Problem description: Word for word, please copy the line containing "This screenshot has height=643, width=1126." and all lines after it in the entries below, and only those, leaving every picture out.

(Collected data entries)
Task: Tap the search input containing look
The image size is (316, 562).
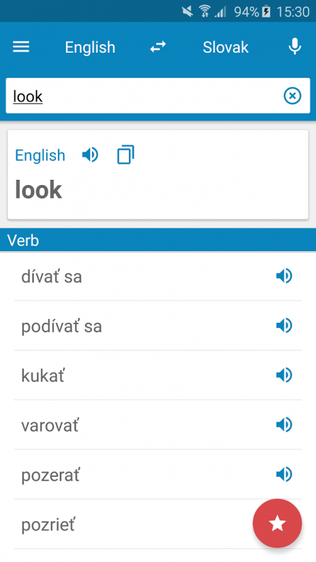Action: [x=144, y=96]
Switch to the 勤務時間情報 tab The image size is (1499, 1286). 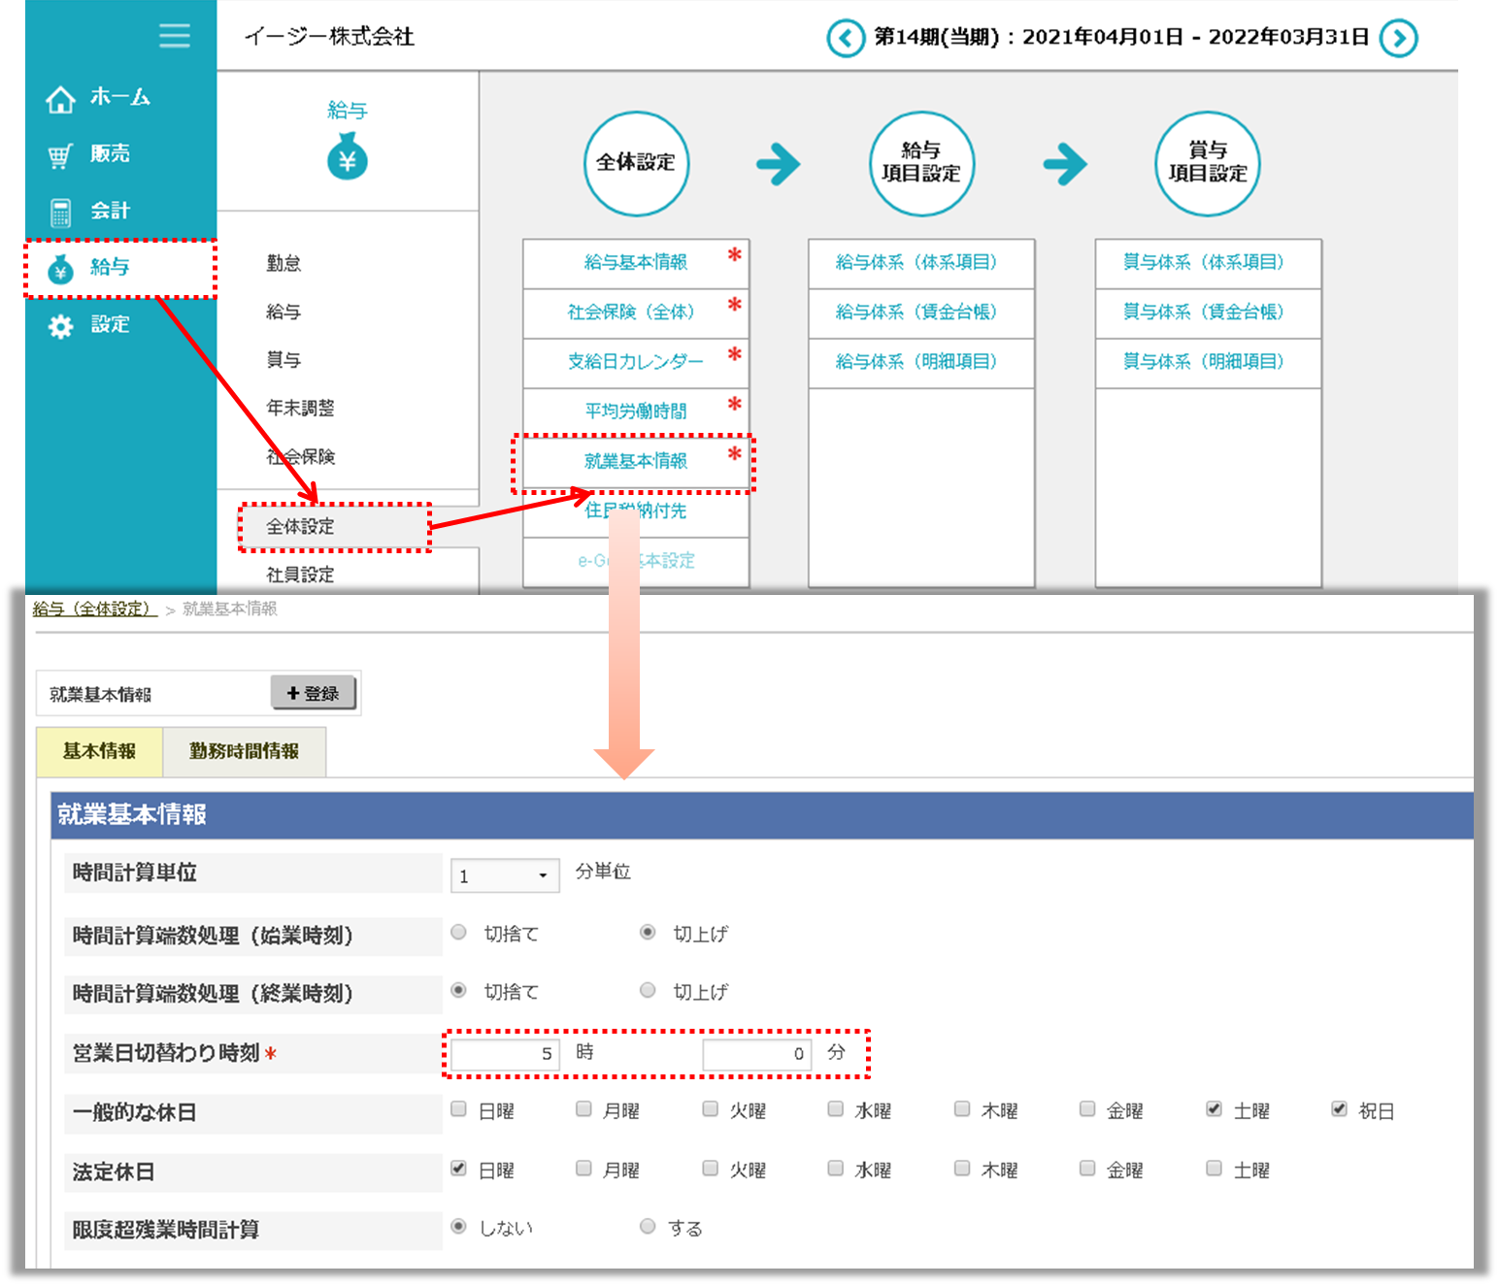coord(244,751)
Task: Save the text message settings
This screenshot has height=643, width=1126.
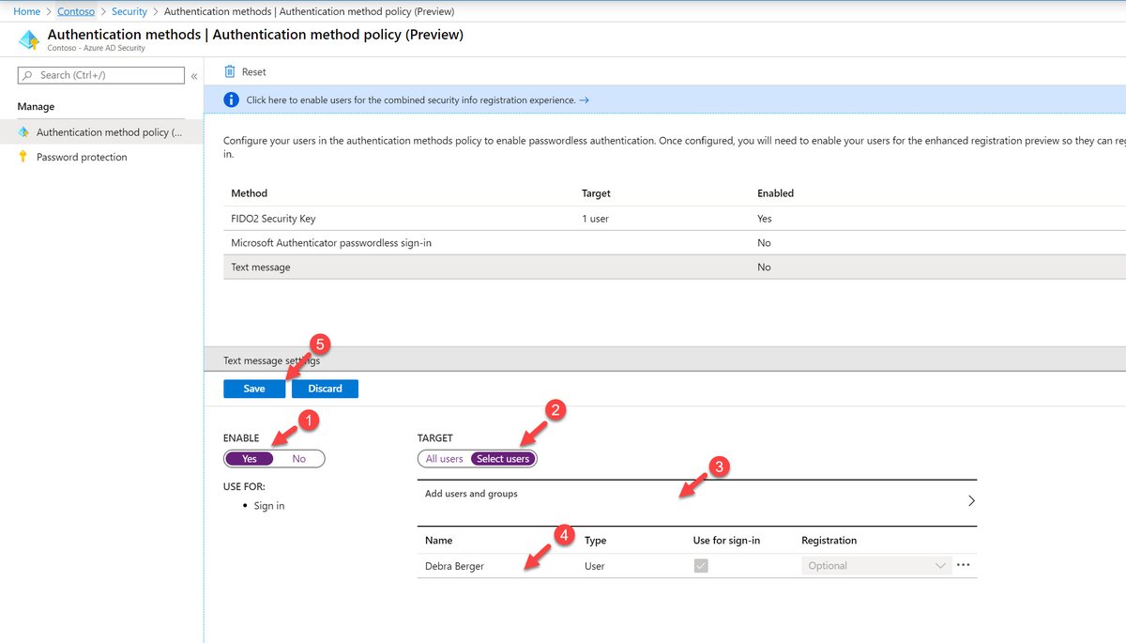Action: pyautogui.click(x=253, y=388)
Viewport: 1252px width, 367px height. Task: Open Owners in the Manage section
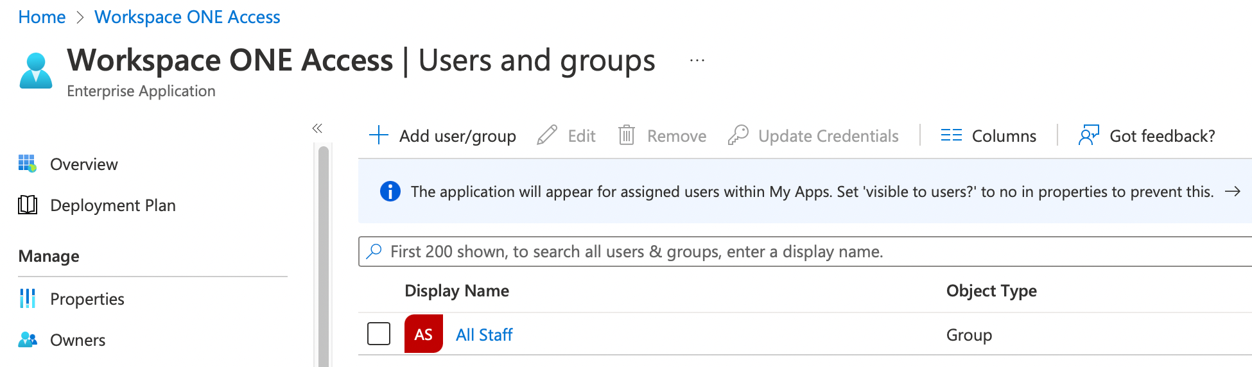77,340
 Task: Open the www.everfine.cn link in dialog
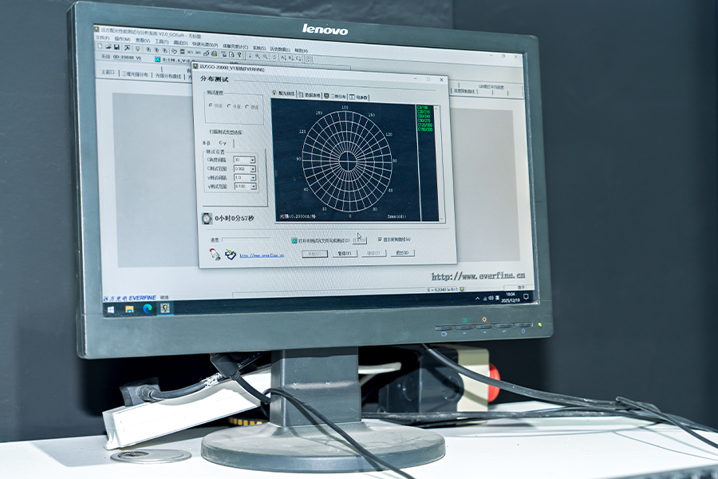click(x=262, y=255)
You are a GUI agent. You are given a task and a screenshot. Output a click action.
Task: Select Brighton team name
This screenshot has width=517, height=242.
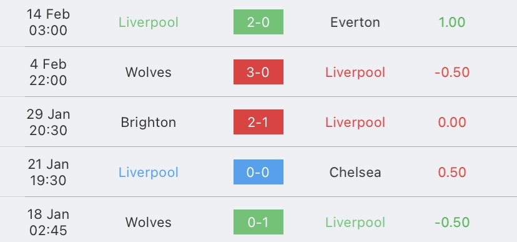pos(149,123)
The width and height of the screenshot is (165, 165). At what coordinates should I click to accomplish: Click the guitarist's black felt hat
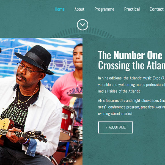tap(34, 59)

Result of the task:
This screenshot has height=643, width=1126.
Action: pyautogui.click(x=253, y=388)
Viewport: 1252px width, 367px height. Task: Open Owners in the Manage section
77,340
 Task: Open the www.everfine.cn link in dialog
click(x=262, y=255)
You are a GUI agent. You are given a task and a screenshot. Output a click action.
Task: Select Brighton team name
This screenshot has width=517, height=242.
pos(149,123)
The width and height of the screenshot is (165, 165). At what coordinates should I click to accomplish: Click the guitarist's black felt hat
tap(34, 59)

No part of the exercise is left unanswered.